18. A method for controlling a machine for processing sheet material with at least one printing and/or varnishing unit comprising the steps of: coupling a plate cylinder of an offset printing unit to a direct drive, the plate cylinder being mechanically decoupled from a main drive acting on the gear train of sheet guide cylinders and being drivable in a predetermined manner with respect to the sheet guide cylinders; interrupting pressure contact in a contact zone between the plate cylinder and an adjacent rubber blanket cylinder; turning the plate cylinder via the direct drive into an angular position for removal of a first printing plate arranged on the plate cylinder; removing the first printing plate from the plate cylinder and bringing up and securing a second printing plate to the plate cylinder; and turning the plate cylinder with the second printing plate via the direct drive into an angular arrangement for a printing process; and transporting at the same time ink or varnish from a dispensing system to at least one applicator roller.

19. The method according to claim 18 wherein at least one inking roller train is arranged between the dispensing system and the at least one applicator roller.

20. The method according to claim 18 wherein the rubber blanket cylinder is driven by the main drive via a gear train of the sheet guide cylinder.

21. The method according to claim 18 wherein the rubber blanket cylinder is driven by a separate direct drive.

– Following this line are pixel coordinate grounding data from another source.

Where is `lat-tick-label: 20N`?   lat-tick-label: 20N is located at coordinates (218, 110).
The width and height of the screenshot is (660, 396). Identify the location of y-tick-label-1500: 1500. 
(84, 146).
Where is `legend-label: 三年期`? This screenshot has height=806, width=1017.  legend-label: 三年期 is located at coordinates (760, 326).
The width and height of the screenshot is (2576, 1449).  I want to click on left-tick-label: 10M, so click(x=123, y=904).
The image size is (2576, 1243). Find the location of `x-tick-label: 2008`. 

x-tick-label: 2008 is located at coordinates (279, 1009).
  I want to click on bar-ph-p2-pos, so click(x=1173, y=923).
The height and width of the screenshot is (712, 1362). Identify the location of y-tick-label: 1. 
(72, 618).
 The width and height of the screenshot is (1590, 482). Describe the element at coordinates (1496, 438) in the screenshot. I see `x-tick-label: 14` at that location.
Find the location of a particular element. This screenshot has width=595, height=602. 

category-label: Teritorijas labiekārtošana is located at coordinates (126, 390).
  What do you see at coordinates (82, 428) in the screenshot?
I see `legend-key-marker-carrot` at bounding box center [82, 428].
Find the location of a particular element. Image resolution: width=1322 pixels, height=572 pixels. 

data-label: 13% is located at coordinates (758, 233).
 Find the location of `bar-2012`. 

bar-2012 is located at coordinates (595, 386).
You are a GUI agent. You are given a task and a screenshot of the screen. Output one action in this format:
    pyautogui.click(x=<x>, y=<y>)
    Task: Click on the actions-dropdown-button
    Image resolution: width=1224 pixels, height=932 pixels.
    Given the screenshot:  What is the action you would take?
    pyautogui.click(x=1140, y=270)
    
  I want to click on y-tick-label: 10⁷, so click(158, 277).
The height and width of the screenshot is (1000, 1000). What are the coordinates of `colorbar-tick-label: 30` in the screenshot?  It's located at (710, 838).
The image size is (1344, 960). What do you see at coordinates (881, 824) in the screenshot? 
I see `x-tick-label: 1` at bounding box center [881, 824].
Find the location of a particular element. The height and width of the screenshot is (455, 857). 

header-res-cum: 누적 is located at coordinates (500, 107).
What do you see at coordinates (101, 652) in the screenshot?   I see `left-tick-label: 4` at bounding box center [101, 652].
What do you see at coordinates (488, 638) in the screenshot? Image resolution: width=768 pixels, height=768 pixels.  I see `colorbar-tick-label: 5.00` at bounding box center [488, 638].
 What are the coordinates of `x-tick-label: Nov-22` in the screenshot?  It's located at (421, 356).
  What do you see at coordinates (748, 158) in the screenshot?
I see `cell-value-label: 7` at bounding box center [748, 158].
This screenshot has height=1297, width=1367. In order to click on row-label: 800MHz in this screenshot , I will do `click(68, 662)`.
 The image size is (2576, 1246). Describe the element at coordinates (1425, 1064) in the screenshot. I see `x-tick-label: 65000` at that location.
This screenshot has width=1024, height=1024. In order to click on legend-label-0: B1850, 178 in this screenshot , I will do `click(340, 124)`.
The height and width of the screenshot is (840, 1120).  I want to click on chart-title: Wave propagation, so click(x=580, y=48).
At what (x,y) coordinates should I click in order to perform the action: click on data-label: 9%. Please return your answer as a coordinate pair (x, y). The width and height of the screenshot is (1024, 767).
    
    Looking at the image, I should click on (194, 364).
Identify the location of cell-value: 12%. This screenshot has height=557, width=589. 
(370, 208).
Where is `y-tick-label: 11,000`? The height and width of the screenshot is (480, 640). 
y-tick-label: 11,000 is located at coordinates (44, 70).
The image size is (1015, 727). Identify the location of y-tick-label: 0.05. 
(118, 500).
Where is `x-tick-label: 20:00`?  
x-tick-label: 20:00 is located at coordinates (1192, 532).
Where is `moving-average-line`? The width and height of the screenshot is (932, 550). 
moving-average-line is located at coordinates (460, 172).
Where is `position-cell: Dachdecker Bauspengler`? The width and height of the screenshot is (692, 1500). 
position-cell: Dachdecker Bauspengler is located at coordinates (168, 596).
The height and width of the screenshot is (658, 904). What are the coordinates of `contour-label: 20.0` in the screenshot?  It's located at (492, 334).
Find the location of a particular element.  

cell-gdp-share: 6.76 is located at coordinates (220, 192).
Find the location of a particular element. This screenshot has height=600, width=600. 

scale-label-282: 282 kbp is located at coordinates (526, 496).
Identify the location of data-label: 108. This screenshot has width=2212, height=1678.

22. A method for controlling a machine for processing sheet material with at least one printing and/or varnishing unit comprising the steps of: coupling a form cylinder of a varnishing unit that is mounted in side frames to a direct drive, the form cylinder being mechanically decoupled from a main drive acting on the gear train of the sheet guide cylinders and can being drivable in a predetermined manner with respect to the sheet guide cylinders, interrupting pressure contact in a contact zone between the form cylinder and an adjacent sheet guide cylinder; turning the form cylinder via the direct drive into an angular position for removal of a first printing plate arranged on the form cylinder; removing the first printing plate from the form cylinder and bringing up and securing a second printing plate to the form cylinder; turning the form cylinder with the second printing plate via the direct drive into an angular arrangement for a printing process; and transporting at the same time ink or varnish from a dispensing system to at least one applicator roller.